# Boxing gym recommendations in Tacoma, WA area?



## skribs (Oct 4, 2018)

I'm not sure if this is the right place to post this (if it's not, please let me know where is).  I'm looking for a place to train in for a few weeks out of the year, at times when my school for my primary art is closed.  I want to focus on punches, especially defending against combinations of punches, and I figure the best place to do that is a boxing gym.

Does anyone have any recommendations for me in the Tacoma, WA area?  There's not many reviews of places in the area online so I'll have to go by word of mouth.

If I want to focus on boxing, should I exclusively look at boxing gyms, or should I also consider MMA gyms and/or kickboxing gyms?

Thanks in advance for any advice.


----------



## Headhunter (Oct 4, 2018)

Well if you want to work on boxing it doesn't make much sense to train kickboxing


----------



## skribs (Oct 4, 2018)

* **To-do list**
(1) Answer these questions about the thread on boxing gyms in Tacoma, WA:
(a) What does skribs want to focus on?
(b) Why does skribs expect to rely on word of mouth?
(c) According to Headhunter, what makes little sense for someone who wants to work on boxing?
(2) Write the next post in the thread on boxing gyms in Tacoma, WA, picking up after its final line.

* **Data section**
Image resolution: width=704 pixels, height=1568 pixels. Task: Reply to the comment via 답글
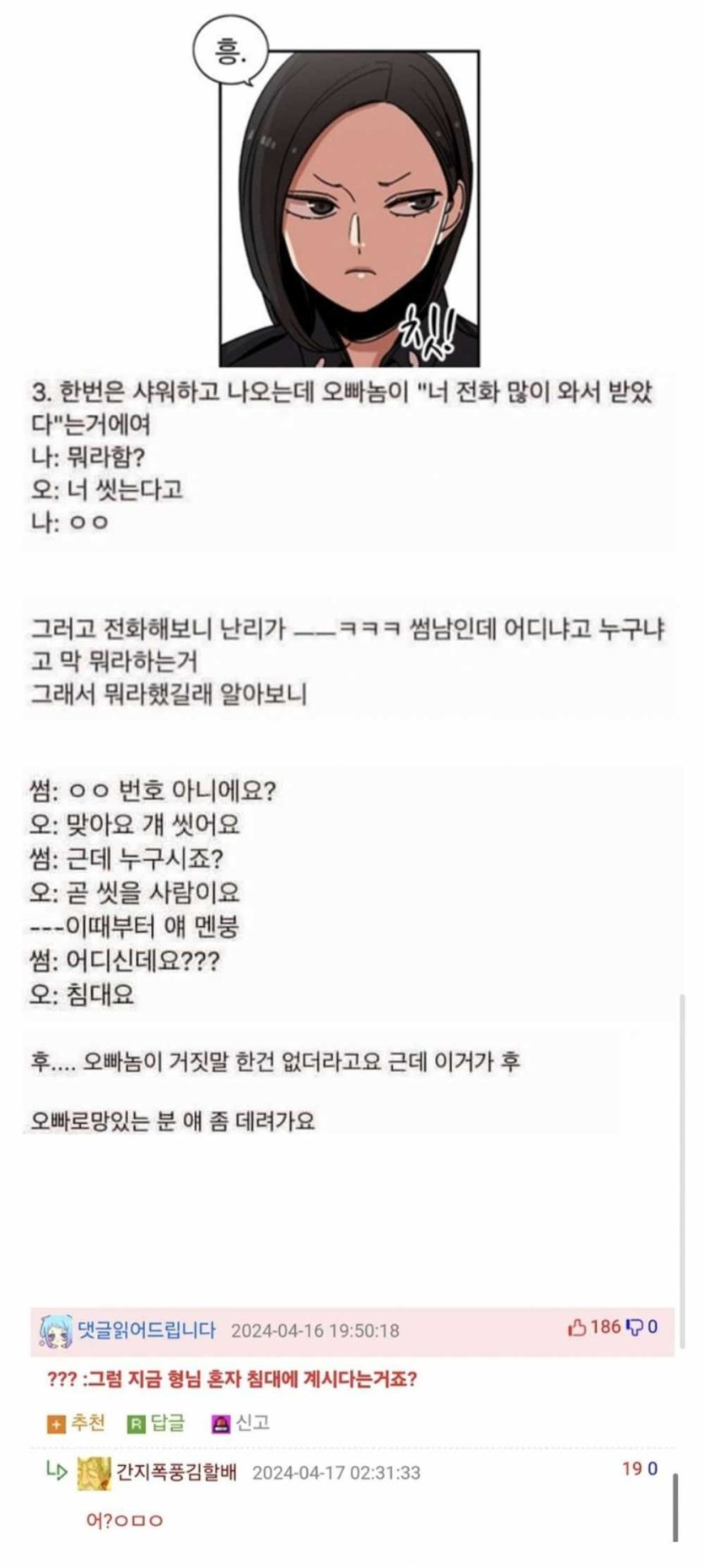pyautogui.click(x=157, y=1423)
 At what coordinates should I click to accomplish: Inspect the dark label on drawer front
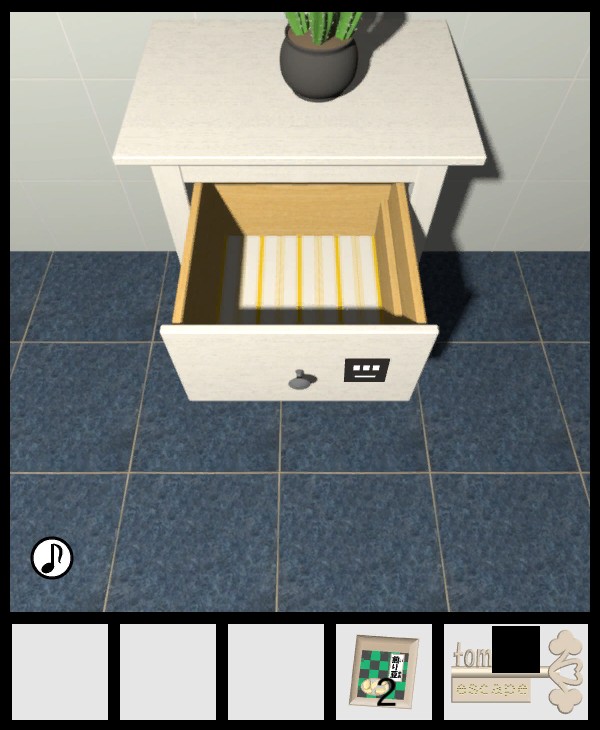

* **Responses by task**
(1)
(a) Punches, especially defending against combinations of punches.
(b) There aren't many online reviews of places in the area.
(c) Training kickboxing.

(2)
Headhunter said:


> Well if you want to work on boxing it doesn't make much sense to train kickboxing



I agree.  There are some gyms that advertise "boxing / kickboxing" so I wonder if those are going to have a kickboxer teaching boxing classes.


----------



## Headhunter (Oct 4, 2018)

skribs said:


> I agree.  There are some gyms that advertise "boxing / kickboxing" so I wonder if those are going to have a kickboxer teaching boxing classes.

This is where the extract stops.